Ukraine harvested a record 63 million tonnes of grains last year but Vilgrain said lenders’ reluctance to offer favourable loans to farmers due to the political situation, which had already hampered spring sowings this year, may be forced to cut the use of fertilizers and pesticides.

“Too many operators, whatever their size, did not have the necessary financing to bring the crops from sowing to harvest with the yield they wished for,” he said, adding that there would also be a quality issue with wheat and barley.

AgroGeneration, which grows wheat, barley, corn and rapeseed, is among the five largest farm operators in Ukraine after a merger with agricultural group Harmelia last year.

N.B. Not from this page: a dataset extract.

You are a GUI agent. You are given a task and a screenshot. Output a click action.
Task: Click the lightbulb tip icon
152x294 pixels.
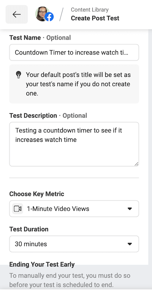(18, 75)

The company also experienced financing hiccups, delaying by a few days the payment of q    bond interest due on April 1 because of delays in money transfers linked to the political problems.

The election of a new president in Ukraine could ease lending conditions but that could be too late for some, creating new opportunities for survivors, Vilgrain said. This could include takeovers of struggling companies.

“There are many companies which will be in a precarious situation, and not necessarily bad ones,” he said.

“Either some which, like us had a bad year in 2013 but did not have broad enough shoulders to handle it, or some which did not have the ad hoc financing for this 2014 campaign. Inevitably this will create new opportunities,” he added.

Ukraine was all the more important now the group had pulled out of Argentina, where it was co-managing over 39,000 acres of land.

“Argentina had also become a sensitive environment both politically and economically, with restrictions on free transfers of capital and currencies, which was not reassuring for existing or future investors,” he said.

Diversifying internationally is still part of the group’s objectives but he declined to give further details.

“We will concentrate on Ukraine first,” he said.